"Gatekeeping is over" – new wiki enables anonymous leaks
A new wiki is being set up by Chinese dissidents in collaboration with mathematicians and startup company technologists, from the US, Taiwan, Europe, Australia and South Africa. WikiLeaks will become “an uncensorable version of wikipedia”, according to the site.
The objective is to provide a place where people in oppressed regimes can leak documents without getting caught, thus promoting democracy. This will be accomplished by the use of anonymity and encryption.
The power of principled leaking to embarrass governments, corporations and institutions is amply demonstrated through recent history. Public scrutiny of otherwise unaccountable and secretive institutions pressures them to act ethically. What official will chance a secret, corrupt transaction when the public is likely to find out? What repressive plan will be carried out when it is revealed to the citizenry, not just of its own country, but the world? When the risks of embarrassment through openness and honesty increase, the tables are turned against conspiracy, corruption, exploitation and oppression.
But WikiLeaks isn’t restricted to leaks about oppressive regimes.
WikiLeaks will be the outlet for every government official, every bureaucrat, every corporate worker, who becomes privy to embarrassing information which the institution wants to hide but the public needs to know. What conscience cannot contain, and institutional secrecy unjustly conceals, WikiLeaks can broadcast to the world.
But how could it possibly be used as a journalistic tool? How does a journalist verify that the information is correct, that the documents come from where it’s said they are from? This could indeed become an efficient tool – for spreading misinformation and rumours. Though the documents are supposed to be scrutinized by the public, it is not necessarily so that the public knows much about the exact things being leaked – if they did, there would be little point leaking them.
Here’s what the site FAQ has to say on the issue.
WikiLeaks opens leaked documents up to a much more exacting scrutiny than any media organization or intelligence agency could provide: the scrutiny of a worldwide community of informed wiki editors.

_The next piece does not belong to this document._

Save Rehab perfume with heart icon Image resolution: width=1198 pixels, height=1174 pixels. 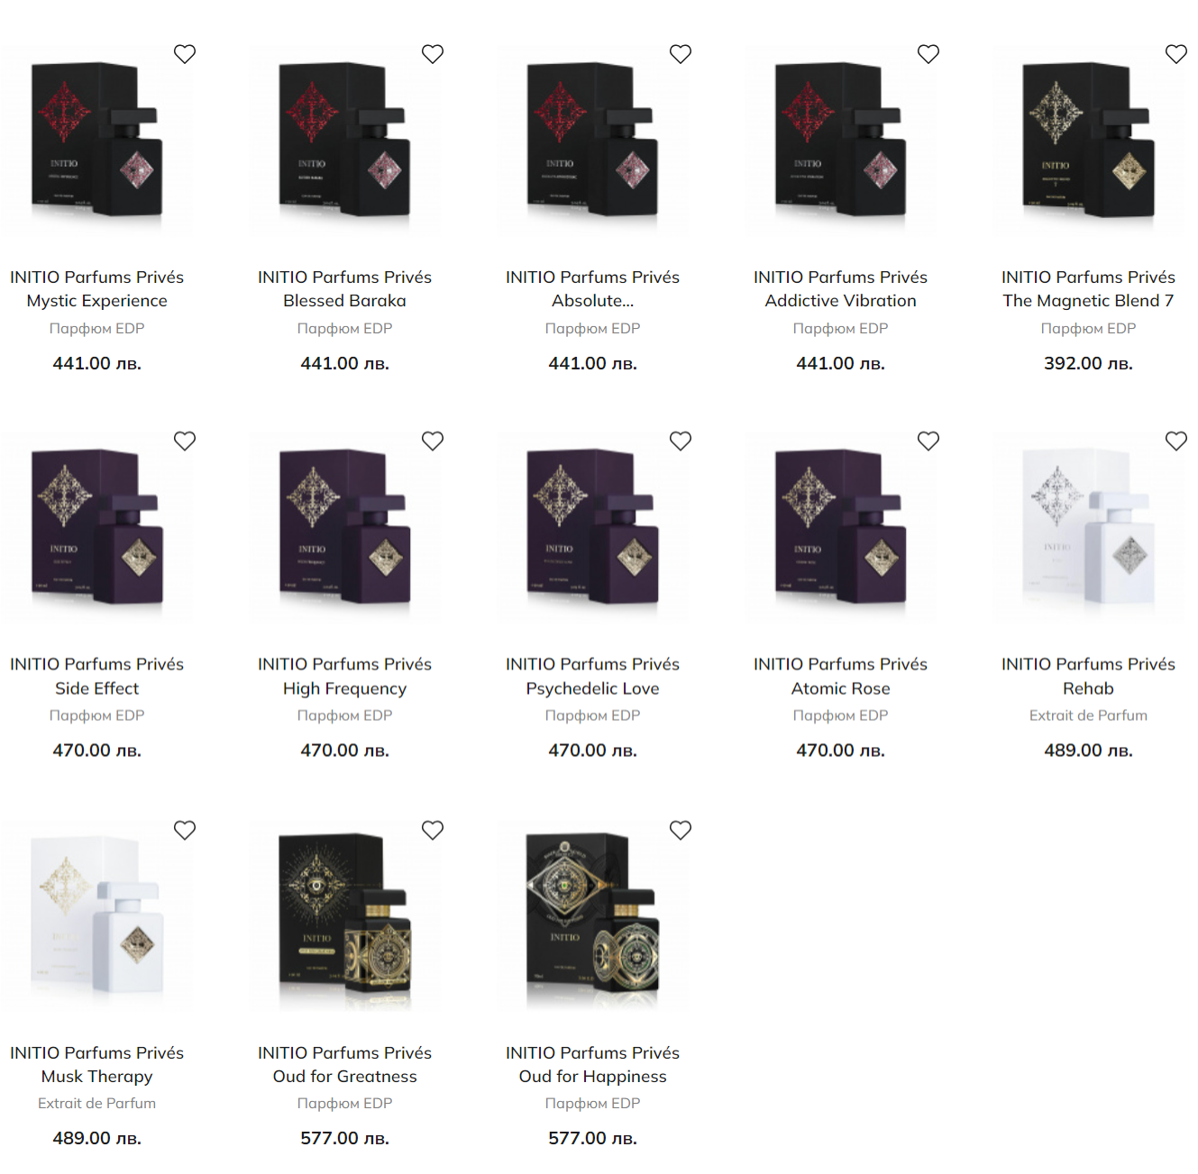tap(1176, 441)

If a document is leaked from the Chinese government, the entire Chinese dissident community can freely scrutinize and discuss it; if a document is leaked from Somalia, the entire Somali refugee community can analyze it and put it in context. And so on.
Steven Aftergood at the Federation of American Scientists Project on Government Secrecy has some objections against the project:
In the absence of accountable editorial oversight, publication can more easily become an act of aggression or an incitement to violence, not to mention an invasion of privacy or an offense against good taste.

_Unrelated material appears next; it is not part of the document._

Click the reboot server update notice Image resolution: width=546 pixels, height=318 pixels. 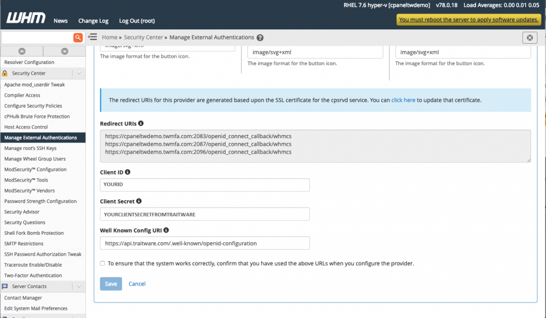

“As we saw with the Saddam hanging video this week, gatekeeping is over”, responds Martin Stabe, and continues:
There is no way to require “accountable editorial oversight” as a barrier to entry to the public sphere anymore — a determined leaker will find a way to publicise their material online. But that doesn’t mean a responsible journalist has to cooperate with a project that carries a high risk of being used irresponsibly and seems to abdicate all responsibility for the actions of its users.